Biotechnology: A pastoral reflection
Theology Today, Apr 2002 by Cole-Turner, Ronald
Whenever the church blesses bread and shares the cup, it encounters the real presence of biotechnology. Bread and wine are the gifts of God that come to us as creation mixed with technology, and we cannot escape technology's intrusion in things sacramental. True, the antecedents of wheat and grapes are found in nature, but well before biblical times each was used in its cultivated form, far different from the wild type, each the result of extensive selective breeding that stretches back over millennia and is the essence of human civilization itself. Added to selective breeding is another step, another human act, that of using yeast to raise the bread or ferment the wine. This is biotechnology pure and simple, even if those who first did it did not understand that they were using a living organism, the yeast, as a tool.
The act of using life as a tool, and by it transforming life itself, plunges us deep into a thicket of unanswered theological questions. Who are we human beings, organisms among organisms, life sustained by life, and what is our rightful place in the scheme of creation? Like all living things, we have DNA; but, uniquely among living things, we can read and modify DNA. What is bios or life, and what do we mean to say, when we add to the description of something, that it is alive? What makes us think we have the right to a techni of bios, a biotechnology? Some of us throw up our hands in horror at the likes of genetically modified food or genetically modified children, at cloning, or at the manipulation of human embryos. Others of us see it as salvation in our hands, as salvation at least over the vulnerabilities of our own organic dependencies, and best of all as salvation through technology alone. Biotechnology looms before us as heaven and hell at once, our great hope for the conquest of nature and our despair that, in controlling nature, we will be controlled.

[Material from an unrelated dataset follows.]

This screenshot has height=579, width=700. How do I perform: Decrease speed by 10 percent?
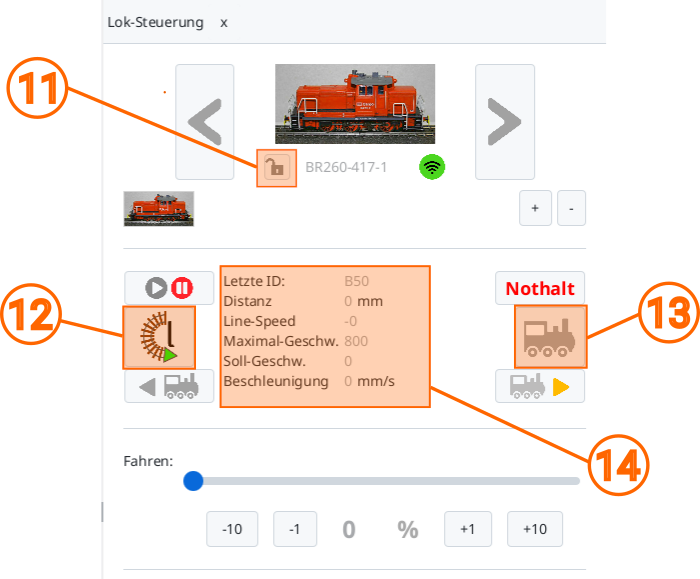[232, 529]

Bread and wine are tiny first steps in the human journey into biotechnology. In its central act of worship, the church reaches for and blesses these products of biotechnology. When we worship, however, we do not concern ourselves in the least with the eucharist's technology. We see bread and wine as gifts of God, merely that. But do we not then limit the scope of our gratitude? What do we ask for when we pray that the Holy Spirit will transform bread and wine, so that they may become for us the body and blood of Christ? Can the Holy Spirit transform products of technology and give them holy purpose? Is our epiklesis limited to the elements on the sacred table? Or dare we pray the Holy Spirit to infuse, not just these particular products of biotechnology, but the whole enterprise with a reorienting and transforming might?

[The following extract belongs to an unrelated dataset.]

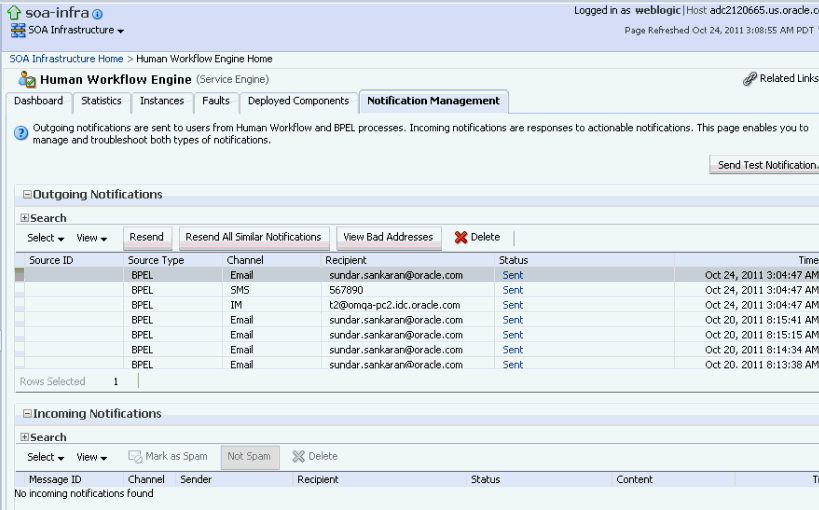Collapse the Outgoing Notifications section
This screenshot has height=510, width=819.
tap(27, 194)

Left unclaimed and unblessed, biotechnology is frightening. Biological weapons and bioterrorism aside, it is easy to imagine countless offenses against nature and human beings perpetrated by genetic engineering and biotechnology, even by those who mean well or who act with public approval. Therefore, we want to ask if it is possible, by and in prayer, for the church to claim not just bread and wine piecemeal but biotechnology wholesale, to claim it as God's, to subject it to blessing, and thereby to give it a meaning beyond its own blind power. If we cannot escape technology's intrusion into the sacrament, can we hope and pray for a sacramental intrusion upon technology, that in biotechnology's visible form as human work the hidden substance of God's work might take on concrete reality? To do so is to act with theological boldness, exerting a claim that is not ours but God's, the claim of God to be creator and Lord of all, even to be the Lord of biotechnology.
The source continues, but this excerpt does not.